==== The data ====

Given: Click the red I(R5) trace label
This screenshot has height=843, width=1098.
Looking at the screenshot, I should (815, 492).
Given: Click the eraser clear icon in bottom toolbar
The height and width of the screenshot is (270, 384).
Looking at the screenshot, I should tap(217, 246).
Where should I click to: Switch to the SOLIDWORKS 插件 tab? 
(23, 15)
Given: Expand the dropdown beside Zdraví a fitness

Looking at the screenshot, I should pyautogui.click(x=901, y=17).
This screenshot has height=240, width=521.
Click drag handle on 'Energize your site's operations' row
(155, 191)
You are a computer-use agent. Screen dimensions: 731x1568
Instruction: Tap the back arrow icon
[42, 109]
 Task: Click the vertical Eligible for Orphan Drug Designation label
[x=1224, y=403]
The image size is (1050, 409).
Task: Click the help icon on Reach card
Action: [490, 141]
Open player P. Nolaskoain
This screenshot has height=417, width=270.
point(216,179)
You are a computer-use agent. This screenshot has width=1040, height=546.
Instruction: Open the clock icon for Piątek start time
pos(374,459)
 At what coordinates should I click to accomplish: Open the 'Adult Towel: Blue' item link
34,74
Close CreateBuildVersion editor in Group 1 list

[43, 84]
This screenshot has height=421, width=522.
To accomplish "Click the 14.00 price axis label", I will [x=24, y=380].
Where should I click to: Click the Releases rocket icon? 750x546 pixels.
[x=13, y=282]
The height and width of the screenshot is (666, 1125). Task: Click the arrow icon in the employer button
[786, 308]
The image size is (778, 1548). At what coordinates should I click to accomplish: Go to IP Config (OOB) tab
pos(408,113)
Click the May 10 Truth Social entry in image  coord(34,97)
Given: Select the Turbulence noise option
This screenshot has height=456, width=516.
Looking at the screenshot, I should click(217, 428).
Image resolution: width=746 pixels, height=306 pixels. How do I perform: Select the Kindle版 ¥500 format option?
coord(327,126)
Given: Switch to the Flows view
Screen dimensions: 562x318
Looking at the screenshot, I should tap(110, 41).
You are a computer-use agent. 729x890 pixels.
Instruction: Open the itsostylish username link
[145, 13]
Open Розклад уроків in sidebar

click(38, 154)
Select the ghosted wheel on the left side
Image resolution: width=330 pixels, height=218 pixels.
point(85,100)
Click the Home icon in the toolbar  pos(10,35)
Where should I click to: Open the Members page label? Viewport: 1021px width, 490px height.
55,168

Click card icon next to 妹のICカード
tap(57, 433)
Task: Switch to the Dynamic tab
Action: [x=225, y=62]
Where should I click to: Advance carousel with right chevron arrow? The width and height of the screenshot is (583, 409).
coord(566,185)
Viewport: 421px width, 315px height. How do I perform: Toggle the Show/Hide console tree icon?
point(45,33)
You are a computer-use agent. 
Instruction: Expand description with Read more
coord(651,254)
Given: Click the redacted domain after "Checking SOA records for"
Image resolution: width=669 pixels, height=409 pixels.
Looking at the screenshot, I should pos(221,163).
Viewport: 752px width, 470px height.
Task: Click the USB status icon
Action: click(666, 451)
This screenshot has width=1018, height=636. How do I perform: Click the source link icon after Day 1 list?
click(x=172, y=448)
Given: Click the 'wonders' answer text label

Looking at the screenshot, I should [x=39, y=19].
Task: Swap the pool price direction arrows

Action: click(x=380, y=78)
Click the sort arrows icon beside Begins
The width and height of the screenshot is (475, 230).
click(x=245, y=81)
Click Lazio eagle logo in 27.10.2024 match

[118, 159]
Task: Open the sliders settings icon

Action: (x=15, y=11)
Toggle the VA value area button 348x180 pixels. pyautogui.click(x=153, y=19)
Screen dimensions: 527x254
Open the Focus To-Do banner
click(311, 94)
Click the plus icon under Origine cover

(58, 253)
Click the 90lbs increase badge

====

*Problem details*: Will you return exactly the lines above from the one with "Screen dimensions: 562x318" down to the one with "Click the Home", counting both as part of the range?

*Written solution*:
Screen dimensions: 562x318
Looking at the screenshot, I should tap(110, 41).
You are a computer-use agent. 729x890 pixels.
Instruction: Open the itsostylish username link
[145, 13]
Open Розклад уроків in sidebar

click(38, 154)
Select the ghosted wheel on the left side
Image resolution: width=330 pixels, height=218 pixels.
point(85,100)
Click the Home icon in the toolbar  pos(10,35)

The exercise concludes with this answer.